Why doesn't it fall down?

why would it fall down? the ladder makes an angle of 72 as the question said so I am assuming its 72 why is that not the case?
http://www.antonine-education.co.uk/Pages/Physics_2/Mechanics/MEC_03/Mechanics_3.htm
if you scroll down you can see the question and the normal way of getting the answeer.

 

[Chestermiller]

Is there friction at the wall?

 

[bonbon22]

Is there friction at the wall?

doesn't say. the solution from the link if you can't click it.Weight = 20.0 kg × 9.81 N kg-1 = 196.2 N

S = (196.2 N × cos 72) ÷ (2 × sin 72) = 31.9 N



The length is irrelevant.

 

[Chestermiller]

So are you saying that you don't know how this solution came about?

 

[bonbon22]

So are you saying that you don't know how this solution came about?

No mate. I understand the normal way of going about it, i was asking if you can use the " nose to tail method" of finding the S value or is that not a method i can use? i find that way easier so i was asking. I got an answer which is twice as big as the actual answer. Is the method wrong or the way i did it incorrect?the way i did it:

You can see an upside down triangle, this is just an image to make it easier to understand how i got my answer. Question does not mention frictional force. The upside down triangle has an angle on the bottom side theta 72, so using the Z angle at point B it also has 72, so i can use soh cah toa to get the top of the triangle the S force acting against the ladder from the wall. I get an answer which is twice as big what did i do wrong?

 

[Chestermiller]

Did you get your result by taking moments about point A? Otherwise, please show us your equation.

 

[bonbon22]

Did you get your result by taking moments about point A? Otherwise, please show us your equation.

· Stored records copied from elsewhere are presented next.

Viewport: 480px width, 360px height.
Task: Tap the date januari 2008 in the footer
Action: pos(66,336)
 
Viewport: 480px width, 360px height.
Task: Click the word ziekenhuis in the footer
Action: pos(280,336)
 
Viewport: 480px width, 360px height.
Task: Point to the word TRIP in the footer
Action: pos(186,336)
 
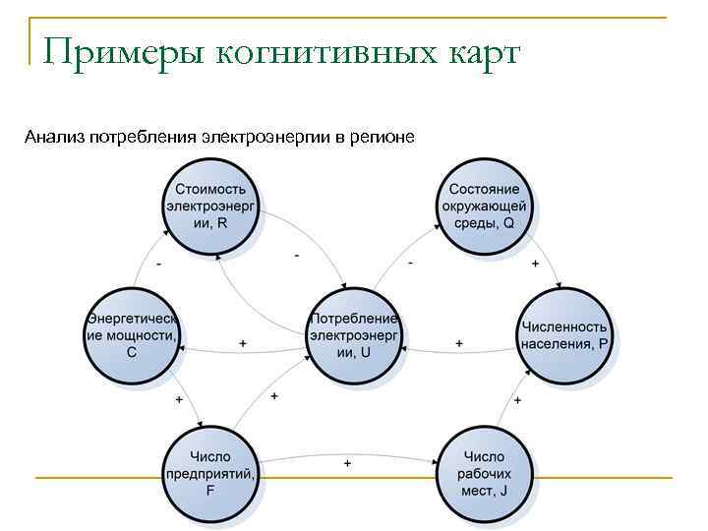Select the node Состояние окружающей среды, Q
(485, 206)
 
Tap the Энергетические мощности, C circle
(133, 334)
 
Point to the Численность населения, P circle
(565, 334)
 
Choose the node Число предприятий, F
(210, 472)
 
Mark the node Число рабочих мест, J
(485, 472)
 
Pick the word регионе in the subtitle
(381, 135)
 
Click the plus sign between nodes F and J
(347, 463)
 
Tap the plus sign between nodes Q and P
(535, 265)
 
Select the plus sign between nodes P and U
(458, 343)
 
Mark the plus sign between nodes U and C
(242, 343)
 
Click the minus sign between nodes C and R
(159, 265)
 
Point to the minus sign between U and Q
(410, 264)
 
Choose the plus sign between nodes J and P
(517, 401)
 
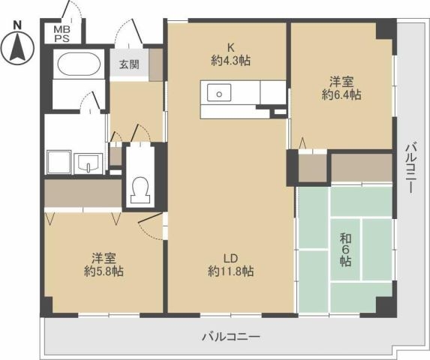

i made a triangle ... if you read my previous reply friendo

using soh cah toa1) Mg / S = tan(72)

Mg/ tan (72) = S
M = 20 g = 9.8
S= 63
answer is 31

 

[Chestermiller]

Your equation assumes (incorrectly) that the force at A is directed parallel to the ladder. Now that you've tried the "guessing" method, let's see your force- and moment balance equations.

 

[haruspex]

No mate. I understand the normal way of going about it, i was asking if you can use the " nose to tail method" of finding the S value or is that not a method i can use? i find that way easier so i was asking. I got an answer which is twice as big as the actual answer. Is the method wrong or the way i did it incorrect?the way i did it:View attachment 243016
You can see an upside down triangle, this is just an image to make it easier to understand how i got my answer. Question does not mention frictional force. The upside down triangle has an angle on the bottom side theta 72, so using the Z angle at point B it also has 72, so i can use soh cah toa to get the top of the triangle the S force acting against the ladder from the wall. I get an answer which is twice as big what did i do wrong?

You say you assumed the resultant of the two forces from the ground is along the line of the ladder. If that is the case, what do you notice if you take moments about either B or the middle of the ladder?

 

[bonbon22]

You say you assumed the resultant of the two forces from the ground is along the line of the ladder. If that is the case, what do you notice if you take moments about either B or the middle of the ladder?

i get it now cheers m8

 

[haruspex]

i get it now cheers m8

There's a handy rule: if three forces on a body are in equilibrium then their lines of action must pass through a common point.